Records from a data source:
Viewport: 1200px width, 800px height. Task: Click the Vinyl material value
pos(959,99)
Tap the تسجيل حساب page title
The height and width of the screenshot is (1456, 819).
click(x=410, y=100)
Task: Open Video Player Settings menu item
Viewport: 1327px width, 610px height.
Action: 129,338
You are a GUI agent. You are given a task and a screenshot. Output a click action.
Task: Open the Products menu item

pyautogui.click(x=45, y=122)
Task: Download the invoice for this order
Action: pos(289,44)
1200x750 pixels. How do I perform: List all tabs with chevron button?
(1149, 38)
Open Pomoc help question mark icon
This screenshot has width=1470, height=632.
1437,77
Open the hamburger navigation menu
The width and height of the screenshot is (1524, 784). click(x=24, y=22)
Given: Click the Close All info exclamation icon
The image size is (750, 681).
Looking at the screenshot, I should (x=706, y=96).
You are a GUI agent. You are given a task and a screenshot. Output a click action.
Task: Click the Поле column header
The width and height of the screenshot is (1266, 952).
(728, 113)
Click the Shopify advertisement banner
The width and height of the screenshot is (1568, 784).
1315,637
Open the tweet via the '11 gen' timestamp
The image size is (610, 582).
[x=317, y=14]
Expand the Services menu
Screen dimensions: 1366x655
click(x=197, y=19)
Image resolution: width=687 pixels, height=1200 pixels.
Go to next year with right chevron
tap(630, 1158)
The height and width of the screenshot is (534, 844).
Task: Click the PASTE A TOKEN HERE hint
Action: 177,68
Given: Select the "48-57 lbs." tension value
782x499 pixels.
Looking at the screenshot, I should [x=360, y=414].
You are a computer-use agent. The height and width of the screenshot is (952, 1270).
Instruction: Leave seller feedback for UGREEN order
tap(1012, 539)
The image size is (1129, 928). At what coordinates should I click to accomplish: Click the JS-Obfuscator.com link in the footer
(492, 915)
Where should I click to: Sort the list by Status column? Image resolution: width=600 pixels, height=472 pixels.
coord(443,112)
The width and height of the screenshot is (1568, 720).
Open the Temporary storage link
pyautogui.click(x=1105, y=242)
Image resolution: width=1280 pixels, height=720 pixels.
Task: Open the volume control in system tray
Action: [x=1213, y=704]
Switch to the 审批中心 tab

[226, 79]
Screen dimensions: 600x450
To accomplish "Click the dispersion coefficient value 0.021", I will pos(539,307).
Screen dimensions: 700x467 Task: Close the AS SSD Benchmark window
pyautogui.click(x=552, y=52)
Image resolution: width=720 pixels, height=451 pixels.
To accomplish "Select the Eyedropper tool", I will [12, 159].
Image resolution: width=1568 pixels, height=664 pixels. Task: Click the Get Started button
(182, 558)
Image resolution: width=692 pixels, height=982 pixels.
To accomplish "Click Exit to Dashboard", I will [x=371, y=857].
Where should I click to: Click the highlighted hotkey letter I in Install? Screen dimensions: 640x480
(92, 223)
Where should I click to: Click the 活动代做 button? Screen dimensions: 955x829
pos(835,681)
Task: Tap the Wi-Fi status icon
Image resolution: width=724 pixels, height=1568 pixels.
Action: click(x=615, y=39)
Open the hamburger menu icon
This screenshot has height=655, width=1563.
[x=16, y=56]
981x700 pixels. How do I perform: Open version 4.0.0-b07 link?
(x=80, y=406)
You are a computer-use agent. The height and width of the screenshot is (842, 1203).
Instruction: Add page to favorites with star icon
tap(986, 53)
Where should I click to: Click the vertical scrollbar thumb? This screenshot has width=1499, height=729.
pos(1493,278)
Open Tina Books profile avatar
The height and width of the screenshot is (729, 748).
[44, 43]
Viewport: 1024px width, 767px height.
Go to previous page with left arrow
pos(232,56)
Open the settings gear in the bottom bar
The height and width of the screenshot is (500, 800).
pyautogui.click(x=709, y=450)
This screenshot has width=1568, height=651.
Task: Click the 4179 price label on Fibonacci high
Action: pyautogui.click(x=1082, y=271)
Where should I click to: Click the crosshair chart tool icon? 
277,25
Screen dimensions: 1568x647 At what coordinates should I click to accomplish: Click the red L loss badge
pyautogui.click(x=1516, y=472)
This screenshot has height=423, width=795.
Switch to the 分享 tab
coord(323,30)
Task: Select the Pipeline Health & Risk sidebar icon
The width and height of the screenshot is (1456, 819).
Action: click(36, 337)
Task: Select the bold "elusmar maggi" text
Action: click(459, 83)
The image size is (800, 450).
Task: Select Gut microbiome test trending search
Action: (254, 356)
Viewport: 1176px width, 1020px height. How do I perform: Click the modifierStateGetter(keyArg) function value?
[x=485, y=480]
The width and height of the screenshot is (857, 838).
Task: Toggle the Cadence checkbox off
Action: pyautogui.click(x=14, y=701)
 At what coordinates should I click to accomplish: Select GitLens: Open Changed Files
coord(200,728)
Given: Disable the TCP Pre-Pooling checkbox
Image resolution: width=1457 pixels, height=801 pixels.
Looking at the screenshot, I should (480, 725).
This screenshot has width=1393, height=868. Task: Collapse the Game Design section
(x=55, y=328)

EXERCISE OBJECTIVE: From the entries, report every line in which the string "will" occurs.

SOLUTION FOR THIS PROBLEM:
To accomplish "Click the dispersion coefficient value 0.021", I will pos(539,307).
To accomplish "Select the Eyedropper tool", I will [12, 159].
To accomplish "Click Exit to Dashboard", I will [x=371, y=857].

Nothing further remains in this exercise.